Henry points to “Amity Shlaes at the Washington Post telling us that Americans are too whiners.” In her column Shlaes says of Phil Gramm’s comments,
Gramm was right about the recession and stood by his recession comments on Thursday. A recession is two consecutive quarters in which the economy shrinks, and last quarter it grew.
Now, that’s not actually what the Business Cycle Dating Committee of the National Bureau of Economic Research says.
Q: The financial press often states the definition of a recession as two consecutive quarters of decline in real GDP. How does that relate to the NBER’s recession dating procedure?
A:: Most of the recessions identified by our procedures do consist of two or more quarters of declining real GDP, but not all of them.
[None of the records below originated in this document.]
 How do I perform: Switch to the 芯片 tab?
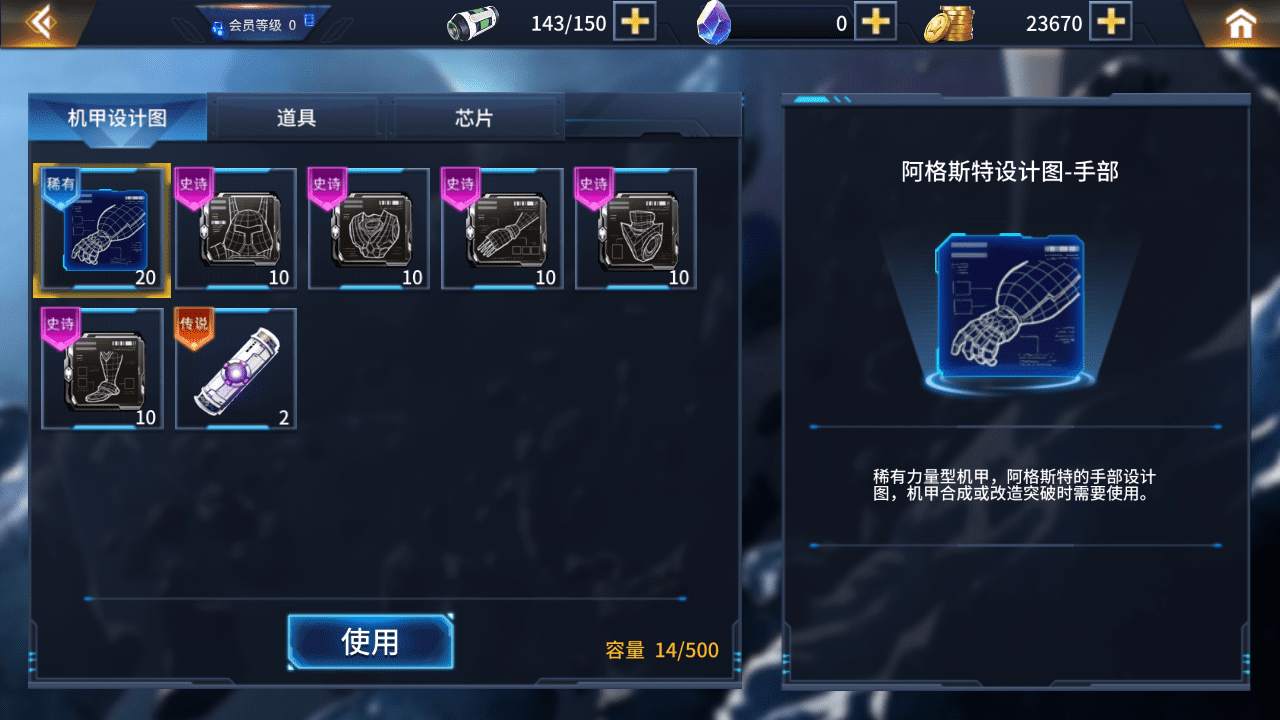pos(474,118)
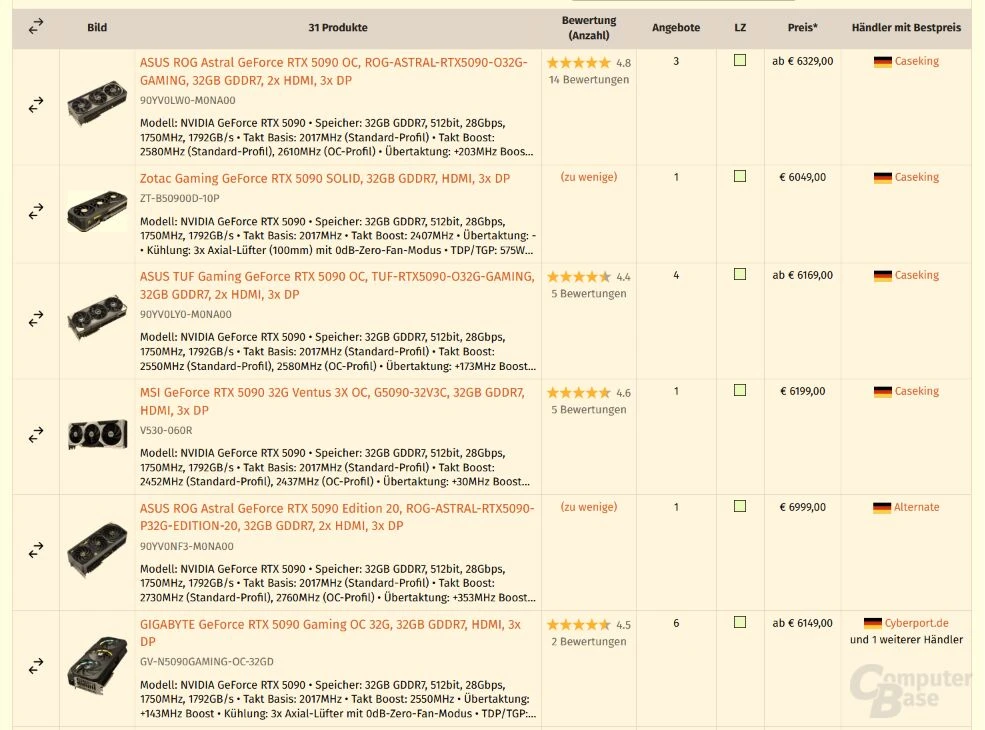Click compare arrows for ASUS TUF Gaming row
985x730 pixels.
[x=36, y=319]
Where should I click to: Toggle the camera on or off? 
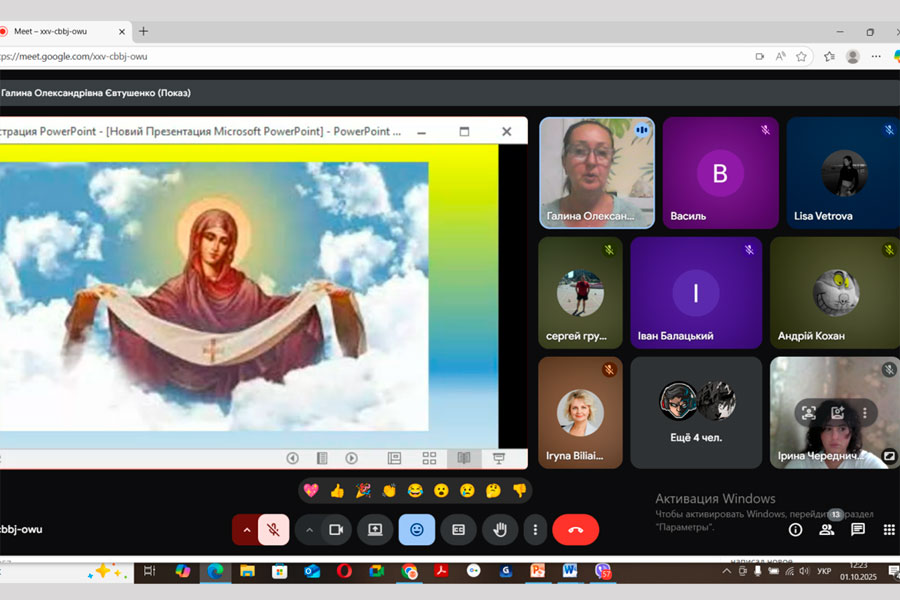(x=336, y=529)
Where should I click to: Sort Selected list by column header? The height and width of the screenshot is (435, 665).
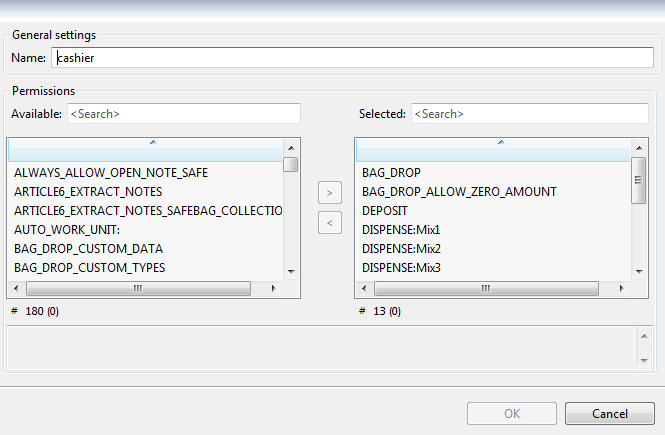500,148
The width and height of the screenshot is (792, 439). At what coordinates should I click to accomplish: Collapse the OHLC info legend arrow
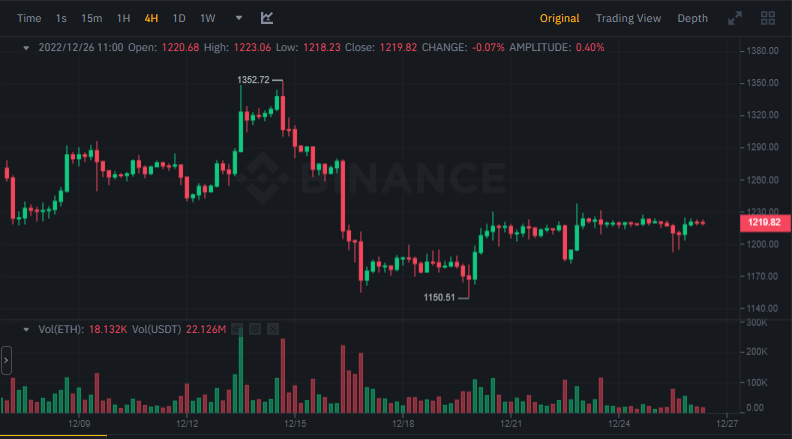click(x=26, y=47)
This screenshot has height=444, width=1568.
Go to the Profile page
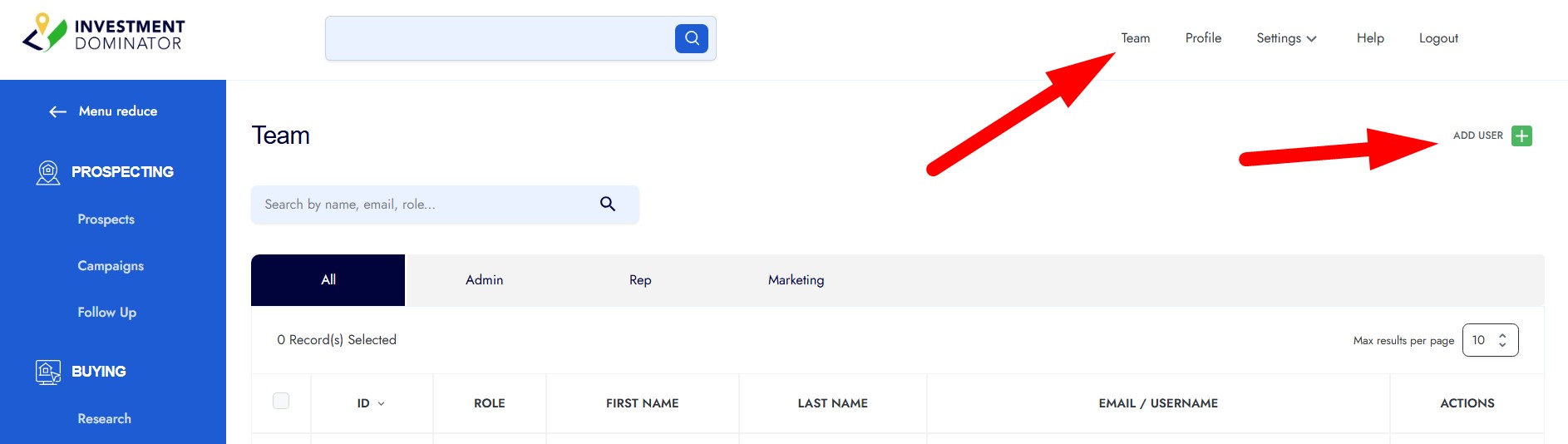1203,38
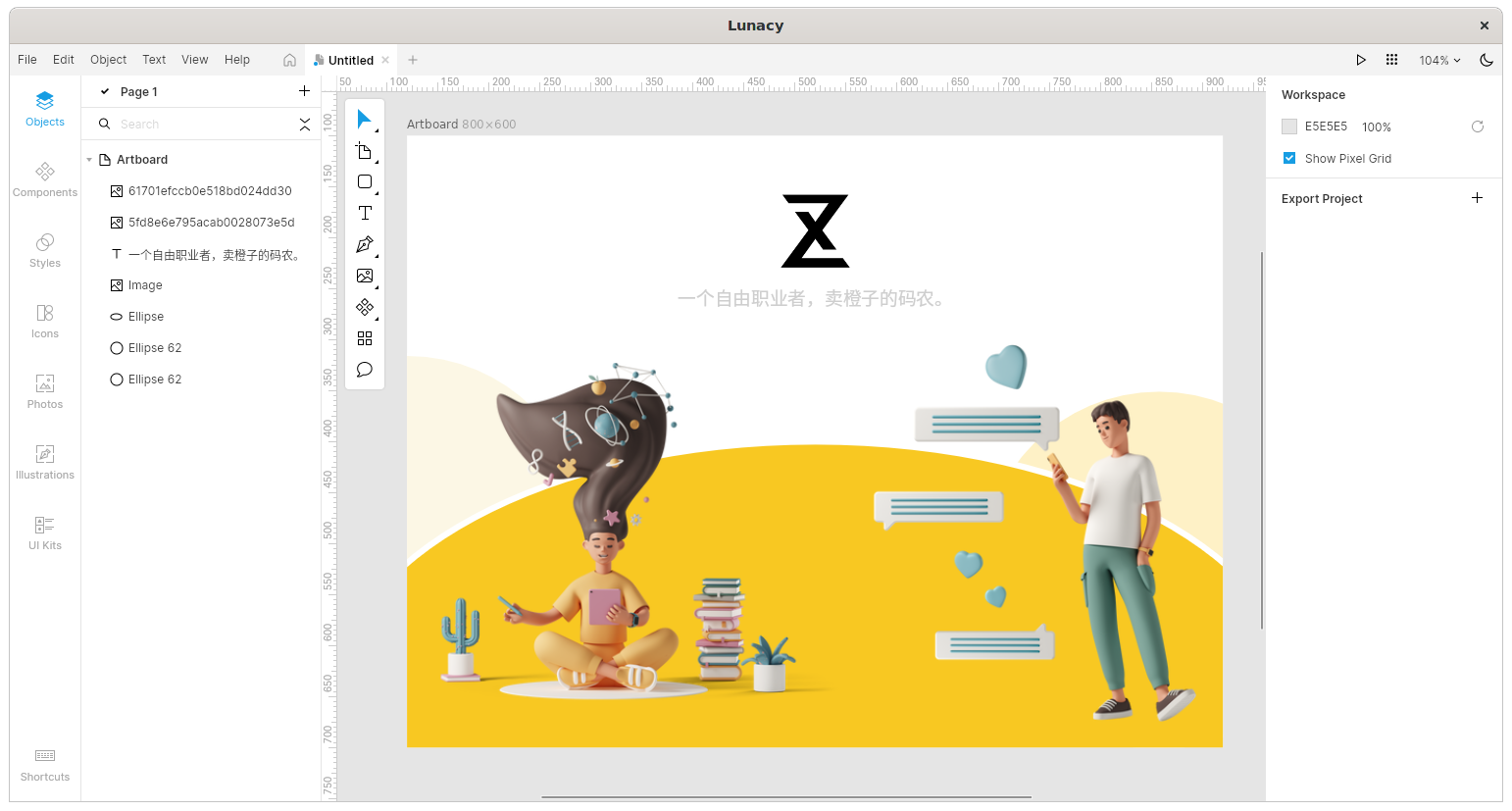Click the Image tool icon
The width and height of the screenshot is (1512, 811).
365,276
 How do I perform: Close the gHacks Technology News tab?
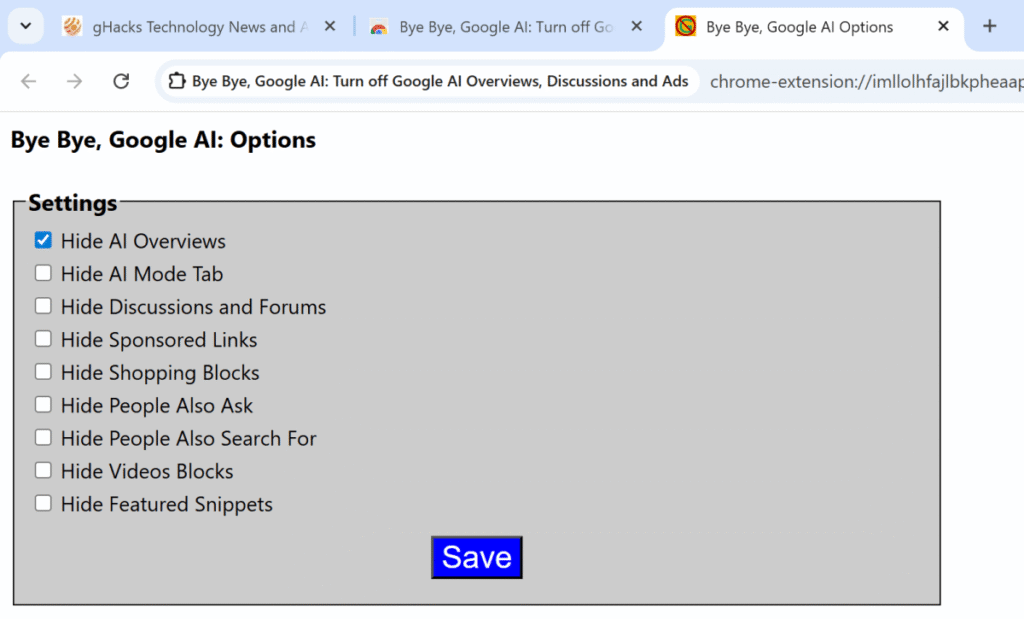pos(330,26)
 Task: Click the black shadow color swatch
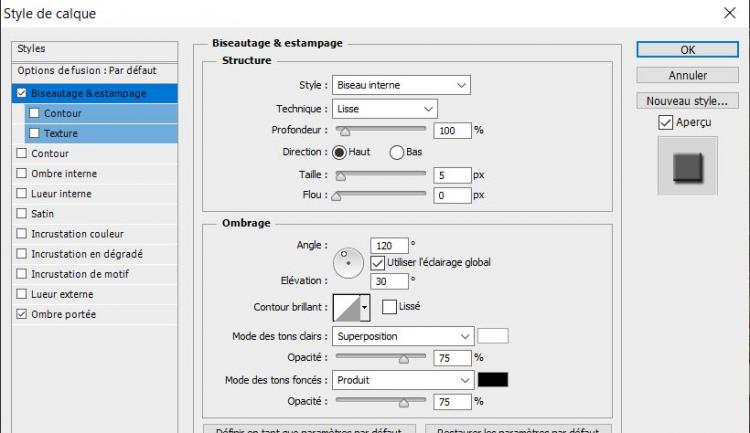(493, 380)
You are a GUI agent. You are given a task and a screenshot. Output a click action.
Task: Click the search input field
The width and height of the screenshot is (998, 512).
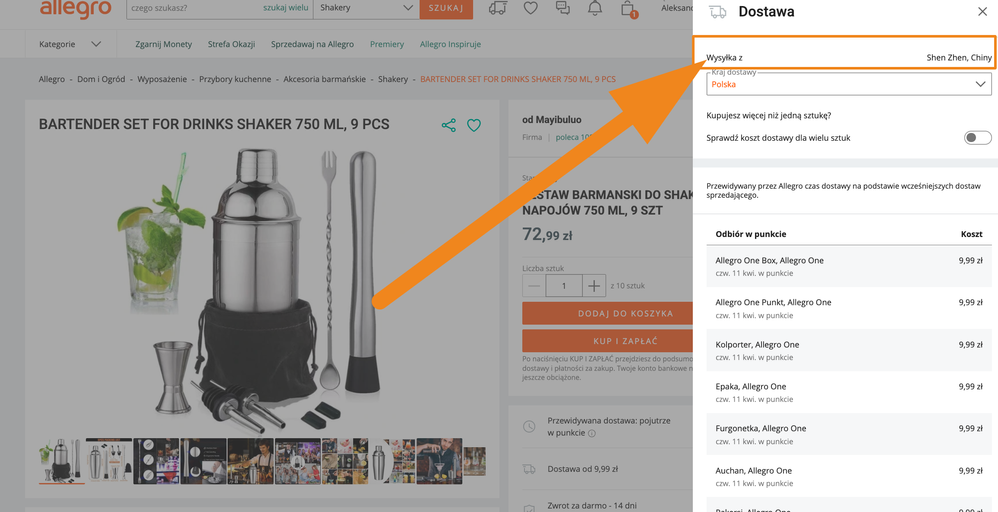(190, 8)
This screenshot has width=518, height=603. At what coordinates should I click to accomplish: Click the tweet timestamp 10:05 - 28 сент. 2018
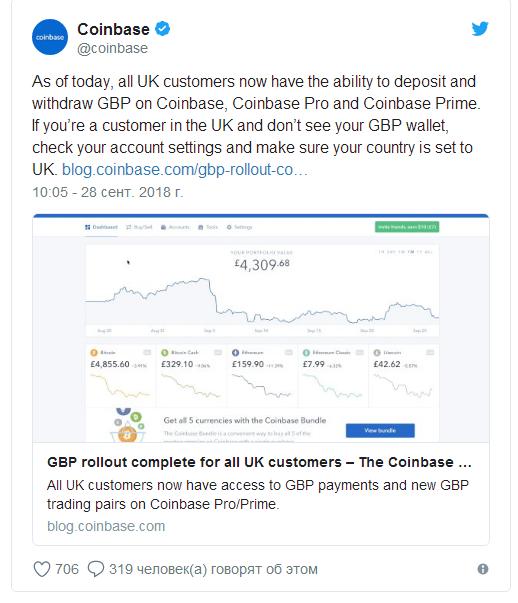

According to current data for 2001, the present recession falls into the general pattern, with three consecutive quarters of decline. Our procedure differs from the two-quarter rule in a number of ways. First, we consider the depth as well as the duration of the decline in economic activity. Recall that our definition includes the phrase, “a significant decline in economic activity.” Second, we use a broader array of indicators than just real GDP. One reason for this is that the GDP data are subject to considerable revision. Third, we use monthly indicators to arrive at a monthly chronology.
Other indicators matter as much or more than GDP growth because they measure economic hardships we feel. Or, as Paul Krugman says,
The point is that the official definition of recession has become delinked from peoples’ actual experience. Right now, we’re in an economy with deteriorating employment and incomes, collapsing home prices, and business retrenchment. Is it also an economy in recession? Who cares?
Indeed, Shlaes recently knew this; in her book on the New Deal she never discussed GDP growth. The US economy grew quite rapidly through much of the 1930s. Yet it would be foolish, given the high unemployment rates that continued to prevail, to claim that the Depression had ended. (“Was ending” is another matter; if you point out this rapid GDP growth and if you correctly measure unemployment, you have to admit the economy was recovering during the New Deal.)
It is possible that Shlaes has forgotten what she knew when she wrote The Forgotten Man. It is also possible that now, as then, she takes a situational view of statistics.
8 comments
July 13, 2008 at 8:39 pm
SomeCallMeTim
That Slate column is fantastic.
July 13, 2008 at 11:15 pm
urbino
Totally off-topic, but: WTF?
July 14, 2008 at 12:30 am
andrew
No kidding.
July 14, 2008 at 12:31 am
andrew
(That blockquote was an excerpt from urbino’s link, if that’s not clear.)
July 14, 2008 at 12:38 am
Ben Alpers
Megadittoes to what SomeCallMeTim said.
And urbino: at least we now know what we’ll be talking about all week!
July 14, 2008 at 5:43 am
neocynic
I’m neither a historian nor an economist, but I know a smackdown when I see one. Tim is right–that Slate piece is great.
July 14, 2008 at 6:32 am
eric
Thanks, everyone.
July 14, 2008 at 8:14 am
Walt
Yeah, you should consider asking that guy to write here.